INVESTIGADORES
LUPO liliana concepcion
congresos y reuniones científicas
Título:
Late Holocene landscape and climate evolution in the Sierra de Santa Victoria (NW Argentina, Jujuy) deduced from a high-Andean peat record
Autor/es:
KARSTEN SCHITECK; ANNE NIEMEYER; FABIO F. FLORES; LILIANA C. LUPO
Lugar:
Mendoza
Reunión:
Conferencia; 4th Southern Deserts Conference; 2014
Institución organizadora:
Laboratorio de Paleoecologia Humana. Universidad Nacional de Cuyo
Resumen:
High-Andean cushion peatlands are a valuable natural archive for palaeoenvironmental research. They have the quality to be very sensitive towards environmental changes and are well-suited for the application of a variety of methods that can be used for the reconstruction of palaeoclimates. The strengths of these geoarchives are their comparability over climatic gradients, their high accumulation rates and the high quality of their peat deposits to be precisely 14C-dated.   The study area lies at the northeastern margin of the arid diagonal of South America. For the reconstruction of Holocene environmental changes, a multi-proxy approach (pollen, fossil charcoal, fossil macroremains and geochemical analysis) was applied, based on extracted peat cores from a cushion peatland at 4400 m a.s.l. in the Eastern Cordillera of northwest Argentina (22° S, 65° W). The development of a pollen-vegetation dispersion model, which covers the principal phytogeographical provinces (High-Andean, Puna, Prepuna, Yungas, Chaco), is based on soil surface samples within latitudinal and altitudinal transects. The data permits the separation of representative regional, local and extralocal pollen spectra, featuring the interpretative value of ecological indicator species.   Fire has played an important role in the ecology of high-altitude Andean grassland vegetation during the past millennia. The macroscopical analysis of charred particles within the sedimentary records provided important information about changes in local past fire regimes, and hence, offered insights into reorganizations of climate and high-Andean vegetation.
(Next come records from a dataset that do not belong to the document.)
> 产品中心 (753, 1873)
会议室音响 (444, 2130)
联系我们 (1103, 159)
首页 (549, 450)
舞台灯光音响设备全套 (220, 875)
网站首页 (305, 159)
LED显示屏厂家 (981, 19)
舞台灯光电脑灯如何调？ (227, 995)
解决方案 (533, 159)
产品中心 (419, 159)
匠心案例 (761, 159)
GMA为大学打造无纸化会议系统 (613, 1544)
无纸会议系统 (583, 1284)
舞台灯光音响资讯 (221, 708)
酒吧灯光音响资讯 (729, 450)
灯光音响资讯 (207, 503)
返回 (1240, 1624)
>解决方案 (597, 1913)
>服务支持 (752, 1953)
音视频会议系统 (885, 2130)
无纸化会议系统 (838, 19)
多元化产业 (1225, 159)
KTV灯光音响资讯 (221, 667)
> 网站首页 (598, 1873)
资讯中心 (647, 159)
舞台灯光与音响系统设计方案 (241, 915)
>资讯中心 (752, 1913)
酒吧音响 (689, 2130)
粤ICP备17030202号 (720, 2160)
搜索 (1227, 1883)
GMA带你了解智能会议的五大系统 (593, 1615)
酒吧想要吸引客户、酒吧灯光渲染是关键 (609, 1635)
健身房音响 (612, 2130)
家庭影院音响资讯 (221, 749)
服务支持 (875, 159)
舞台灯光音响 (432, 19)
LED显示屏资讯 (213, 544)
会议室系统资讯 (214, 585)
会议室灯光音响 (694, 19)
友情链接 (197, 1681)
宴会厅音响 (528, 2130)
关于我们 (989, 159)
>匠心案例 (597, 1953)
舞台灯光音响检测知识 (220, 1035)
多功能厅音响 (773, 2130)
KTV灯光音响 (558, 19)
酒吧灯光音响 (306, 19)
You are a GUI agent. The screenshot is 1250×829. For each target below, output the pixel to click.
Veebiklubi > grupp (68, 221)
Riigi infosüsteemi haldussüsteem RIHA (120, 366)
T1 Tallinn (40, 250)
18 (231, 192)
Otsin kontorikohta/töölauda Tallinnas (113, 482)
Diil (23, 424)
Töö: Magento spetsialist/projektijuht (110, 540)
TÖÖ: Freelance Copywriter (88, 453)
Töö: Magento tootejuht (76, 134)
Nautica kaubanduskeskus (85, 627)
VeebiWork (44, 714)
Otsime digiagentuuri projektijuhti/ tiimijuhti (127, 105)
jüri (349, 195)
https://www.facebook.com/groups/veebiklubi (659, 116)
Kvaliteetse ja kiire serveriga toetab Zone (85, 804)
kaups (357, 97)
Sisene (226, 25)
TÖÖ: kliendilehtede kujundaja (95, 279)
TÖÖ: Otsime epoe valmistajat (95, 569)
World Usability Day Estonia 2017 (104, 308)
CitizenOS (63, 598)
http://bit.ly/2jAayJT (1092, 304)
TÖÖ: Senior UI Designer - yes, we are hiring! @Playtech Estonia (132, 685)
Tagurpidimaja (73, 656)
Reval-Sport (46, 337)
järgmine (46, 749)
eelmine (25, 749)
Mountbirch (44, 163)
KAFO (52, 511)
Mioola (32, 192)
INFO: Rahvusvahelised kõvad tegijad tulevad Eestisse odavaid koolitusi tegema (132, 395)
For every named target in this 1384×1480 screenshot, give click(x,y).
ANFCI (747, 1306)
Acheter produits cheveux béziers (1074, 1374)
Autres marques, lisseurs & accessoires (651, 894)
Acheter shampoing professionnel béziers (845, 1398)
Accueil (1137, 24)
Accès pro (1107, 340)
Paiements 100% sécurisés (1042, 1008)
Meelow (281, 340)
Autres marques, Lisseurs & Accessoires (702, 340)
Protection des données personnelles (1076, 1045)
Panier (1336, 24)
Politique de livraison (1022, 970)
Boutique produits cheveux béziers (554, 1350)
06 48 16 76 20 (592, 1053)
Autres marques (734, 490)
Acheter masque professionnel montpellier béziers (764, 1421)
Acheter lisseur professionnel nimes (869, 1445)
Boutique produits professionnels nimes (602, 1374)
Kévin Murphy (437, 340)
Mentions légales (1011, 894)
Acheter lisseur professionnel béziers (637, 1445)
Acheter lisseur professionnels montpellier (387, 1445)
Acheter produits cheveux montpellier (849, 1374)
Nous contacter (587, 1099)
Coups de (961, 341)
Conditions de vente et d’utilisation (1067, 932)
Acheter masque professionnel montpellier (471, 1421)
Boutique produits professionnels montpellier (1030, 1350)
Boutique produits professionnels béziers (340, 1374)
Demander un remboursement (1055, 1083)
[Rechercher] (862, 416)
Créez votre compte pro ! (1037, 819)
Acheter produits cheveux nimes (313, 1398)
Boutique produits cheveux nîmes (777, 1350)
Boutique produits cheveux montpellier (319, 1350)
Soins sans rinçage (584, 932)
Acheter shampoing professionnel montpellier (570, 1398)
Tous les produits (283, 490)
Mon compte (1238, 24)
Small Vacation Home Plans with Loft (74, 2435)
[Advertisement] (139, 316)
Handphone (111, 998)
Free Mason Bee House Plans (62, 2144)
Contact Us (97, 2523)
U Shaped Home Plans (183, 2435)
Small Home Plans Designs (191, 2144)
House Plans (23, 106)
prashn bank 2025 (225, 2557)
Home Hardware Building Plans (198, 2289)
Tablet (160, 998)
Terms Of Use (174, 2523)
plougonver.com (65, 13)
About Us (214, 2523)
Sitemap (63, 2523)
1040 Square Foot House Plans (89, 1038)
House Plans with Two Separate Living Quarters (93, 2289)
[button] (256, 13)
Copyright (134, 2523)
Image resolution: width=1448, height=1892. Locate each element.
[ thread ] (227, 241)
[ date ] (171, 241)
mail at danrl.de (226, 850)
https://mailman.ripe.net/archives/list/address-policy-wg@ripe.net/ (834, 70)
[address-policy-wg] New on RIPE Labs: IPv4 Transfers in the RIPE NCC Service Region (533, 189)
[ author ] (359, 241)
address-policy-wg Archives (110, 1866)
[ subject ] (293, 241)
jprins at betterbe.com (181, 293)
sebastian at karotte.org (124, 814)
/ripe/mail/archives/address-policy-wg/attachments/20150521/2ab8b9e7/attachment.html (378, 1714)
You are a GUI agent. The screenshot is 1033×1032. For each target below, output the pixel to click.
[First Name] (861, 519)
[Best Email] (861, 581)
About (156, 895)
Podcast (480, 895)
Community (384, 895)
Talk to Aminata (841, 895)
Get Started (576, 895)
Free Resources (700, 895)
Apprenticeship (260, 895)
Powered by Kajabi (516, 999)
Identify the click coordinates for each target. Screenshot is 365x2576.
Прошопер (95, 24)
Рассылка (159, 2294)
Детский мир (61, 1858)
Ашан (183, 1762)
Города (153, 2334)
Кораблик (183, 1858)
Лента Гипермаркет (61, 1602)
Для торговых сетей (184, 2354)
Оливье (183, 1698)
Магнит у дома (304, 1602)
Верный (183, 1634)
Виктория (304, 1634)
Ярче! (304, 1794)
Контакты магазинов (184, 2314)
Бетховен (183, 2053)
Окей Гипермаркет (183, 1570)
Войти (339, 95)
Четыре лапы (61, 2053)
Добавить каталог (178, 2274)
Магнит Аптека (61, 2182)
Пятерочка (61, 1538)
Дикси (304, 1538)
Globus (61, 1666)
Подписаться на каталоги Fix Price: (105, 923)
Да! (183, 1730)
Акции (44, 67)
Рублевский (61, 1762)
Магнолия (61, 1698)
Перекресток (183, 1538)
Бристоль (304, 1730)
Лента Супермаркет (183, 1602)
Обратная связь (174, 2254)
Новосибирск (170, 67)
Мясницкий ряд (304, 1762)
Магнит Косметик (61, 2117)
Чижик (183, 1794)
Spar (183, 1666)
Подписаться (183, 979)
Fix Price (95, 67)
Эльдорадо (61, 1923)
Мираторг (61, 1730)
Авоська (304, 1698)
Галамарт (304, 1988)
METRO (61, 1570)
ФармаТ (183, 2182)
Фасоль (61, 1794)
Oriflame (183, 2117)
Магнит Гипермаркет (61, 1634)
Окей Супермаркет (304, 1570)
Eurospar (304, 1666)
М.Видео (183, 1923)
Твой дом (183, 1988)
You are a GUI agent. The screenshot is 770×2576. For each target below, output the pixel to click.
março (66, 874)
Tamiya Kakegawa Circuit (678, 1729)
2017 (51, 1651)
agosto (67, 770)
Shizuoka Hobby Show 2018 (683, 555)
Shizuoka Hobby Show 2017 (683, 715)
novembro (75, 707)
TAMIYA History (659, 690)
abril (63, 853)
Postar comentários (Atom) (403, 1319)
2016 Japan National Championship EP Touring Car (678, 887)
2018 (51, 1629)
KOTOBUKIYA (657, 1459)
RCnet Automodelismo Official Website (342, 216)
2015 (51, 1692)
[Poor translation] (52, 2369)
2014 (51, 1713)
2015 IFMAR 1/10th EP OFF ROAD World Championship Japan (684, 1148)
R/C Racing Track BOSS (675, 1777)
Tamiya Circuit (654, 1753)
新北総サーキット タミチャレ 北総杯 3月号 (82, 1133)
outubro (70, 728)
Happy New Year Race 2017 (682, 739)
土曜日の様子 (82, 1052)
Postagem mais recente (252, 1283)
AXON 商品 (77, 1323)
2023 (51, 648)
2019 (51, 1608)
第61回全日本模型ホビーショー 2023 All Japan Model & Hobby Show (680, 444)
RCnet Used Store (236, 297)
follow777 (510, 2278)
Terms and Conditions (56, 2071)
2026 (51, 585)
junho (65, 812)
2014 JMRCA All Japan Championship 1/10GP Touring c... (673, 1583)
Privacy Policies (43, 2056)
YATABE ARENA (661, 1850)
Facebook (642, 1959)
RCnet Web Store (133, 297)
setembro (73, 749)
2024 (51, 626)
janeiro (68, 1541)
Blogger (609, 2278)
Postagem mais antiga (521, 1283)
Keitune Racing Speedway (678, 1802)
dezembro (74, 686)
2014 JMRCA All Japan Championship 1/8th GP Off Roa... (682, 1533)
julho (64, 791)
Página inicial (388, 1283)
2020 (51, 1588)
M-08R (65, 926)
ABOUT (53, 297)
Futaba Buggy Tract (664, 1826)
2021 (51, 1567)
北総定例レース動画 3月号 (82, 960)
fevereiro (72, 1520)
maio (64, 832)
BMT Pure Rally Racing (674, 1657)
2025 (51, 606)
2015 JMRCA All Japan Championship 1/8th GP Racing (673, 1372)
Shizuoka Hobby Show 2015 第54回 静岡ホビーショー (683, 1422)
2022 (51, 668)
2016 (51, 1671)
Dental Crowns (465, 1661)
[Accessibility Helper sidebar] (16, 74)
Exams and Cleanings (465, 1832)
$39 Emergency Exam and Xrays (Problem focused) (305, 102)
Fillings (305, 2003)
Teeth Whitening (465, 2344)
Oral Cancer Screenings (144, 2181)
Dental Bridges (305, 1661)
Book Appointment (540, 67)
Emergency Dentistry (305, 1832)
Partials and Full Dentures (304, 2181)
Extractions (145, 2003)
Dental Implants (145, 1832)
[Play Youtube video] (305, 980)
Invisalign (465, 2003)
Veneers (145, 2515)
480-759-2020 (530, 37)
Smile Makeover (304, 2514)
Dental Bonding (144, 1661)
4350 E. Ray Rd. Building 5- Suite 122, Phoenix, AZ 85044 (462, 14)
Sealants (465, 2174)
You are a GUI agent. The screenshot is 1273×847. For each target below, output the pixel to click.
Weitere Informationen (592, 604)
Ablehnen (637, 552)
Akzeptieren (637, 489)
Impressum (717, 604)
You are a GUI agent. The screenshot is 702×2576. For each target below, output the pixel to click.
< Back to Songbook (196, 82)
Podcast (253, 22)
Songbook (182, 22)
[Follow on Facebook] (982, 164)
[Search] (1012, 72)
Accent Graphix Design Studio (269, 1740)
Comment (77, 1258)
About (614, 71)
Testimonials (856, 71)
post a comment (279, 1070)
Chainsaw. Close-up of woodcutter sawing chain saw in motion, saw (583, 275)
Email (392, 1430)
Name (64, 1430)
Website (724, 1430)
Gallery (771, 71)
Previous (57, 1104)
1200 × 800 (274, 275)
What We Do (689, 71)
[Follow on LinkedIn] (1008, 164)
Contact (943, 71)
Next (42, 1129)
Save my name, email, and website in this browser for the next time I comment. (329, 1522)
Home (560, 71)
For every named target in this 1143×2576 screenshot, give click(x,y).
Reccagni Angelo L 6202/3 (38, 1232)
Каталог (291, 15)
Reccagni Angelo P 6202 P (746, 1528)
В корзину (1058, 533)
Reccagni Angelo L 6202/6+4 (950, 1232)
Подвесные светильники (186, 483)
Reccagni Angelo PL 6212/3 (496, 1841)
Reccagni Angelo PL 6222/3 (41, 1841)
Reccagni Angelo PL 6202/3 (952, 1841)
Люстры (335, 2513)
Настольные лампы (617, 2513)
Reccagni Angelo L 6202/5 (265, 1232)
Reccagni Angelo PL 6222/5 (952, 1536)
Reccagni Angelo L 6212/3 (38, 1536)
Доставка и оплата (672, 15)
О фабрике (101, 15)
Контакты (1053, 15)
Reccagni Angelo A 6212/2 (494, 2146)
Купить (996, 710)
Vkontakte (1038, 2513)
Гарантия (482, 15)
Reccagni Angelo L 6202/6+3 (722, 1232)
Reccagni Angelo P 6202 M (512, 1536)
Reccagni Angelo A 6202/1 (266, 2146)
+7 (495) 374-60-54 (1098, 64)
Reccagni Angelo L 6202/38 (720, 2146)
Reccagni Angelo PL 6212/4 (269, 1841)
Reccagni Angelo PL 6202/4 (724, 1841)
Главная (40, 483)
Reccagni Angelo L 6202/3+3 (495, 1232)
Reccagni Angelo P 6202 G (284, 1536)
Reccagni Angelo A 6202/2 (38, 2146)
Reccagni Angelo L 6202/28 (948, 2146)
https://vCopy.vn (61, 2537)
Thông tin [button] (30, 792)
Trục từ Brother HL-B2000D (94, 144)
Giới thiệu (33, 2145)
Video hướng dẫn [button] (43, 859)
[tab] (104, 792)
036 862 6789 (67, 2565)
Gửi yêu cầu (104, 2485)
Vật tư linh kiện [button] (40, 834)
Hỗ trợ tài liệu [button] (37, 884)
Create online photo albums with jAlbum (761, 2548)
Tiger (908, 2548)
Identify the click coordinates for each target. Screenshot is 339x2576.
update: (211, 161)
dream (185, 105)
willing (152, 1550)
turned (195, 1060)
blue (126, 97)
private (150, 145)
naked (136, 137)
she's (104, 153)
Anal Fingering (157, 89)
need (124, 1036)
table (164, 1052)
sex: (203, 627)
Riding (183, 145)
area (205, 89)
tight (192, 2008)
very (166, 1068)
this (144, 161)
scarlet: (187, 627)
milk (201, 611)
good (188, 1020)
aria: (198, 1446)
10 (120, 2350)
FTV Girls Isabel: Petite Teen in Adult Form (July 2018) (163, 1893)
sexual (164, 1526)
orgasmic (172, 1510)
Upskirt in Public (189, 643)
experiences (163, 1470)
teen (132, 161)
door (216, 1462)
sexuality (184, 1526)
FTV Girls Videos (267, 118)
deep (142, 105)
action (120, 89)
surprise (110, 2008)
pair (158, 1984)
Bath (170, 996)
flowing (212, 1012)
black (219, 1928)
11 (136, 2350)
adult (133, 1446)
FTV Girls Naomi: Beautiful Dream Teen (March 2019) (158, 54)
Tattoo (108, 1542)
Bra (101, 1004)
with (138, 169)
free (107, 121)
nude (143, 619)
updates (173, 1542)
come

Prevailing cooler conditions in high-mountain areas result in a down-slope shift of vegetation belts, depending on the degree of temperature decrease and the duration and stability of the cold period.   The palaeoecologic data reflects several prominent Late Holocene climate anomalies and provides evidence that Northern Hemisphere temperature oscillations were extensive and, at the same time, affected the southward extension of moisture flux in the South American summer monsoon belt.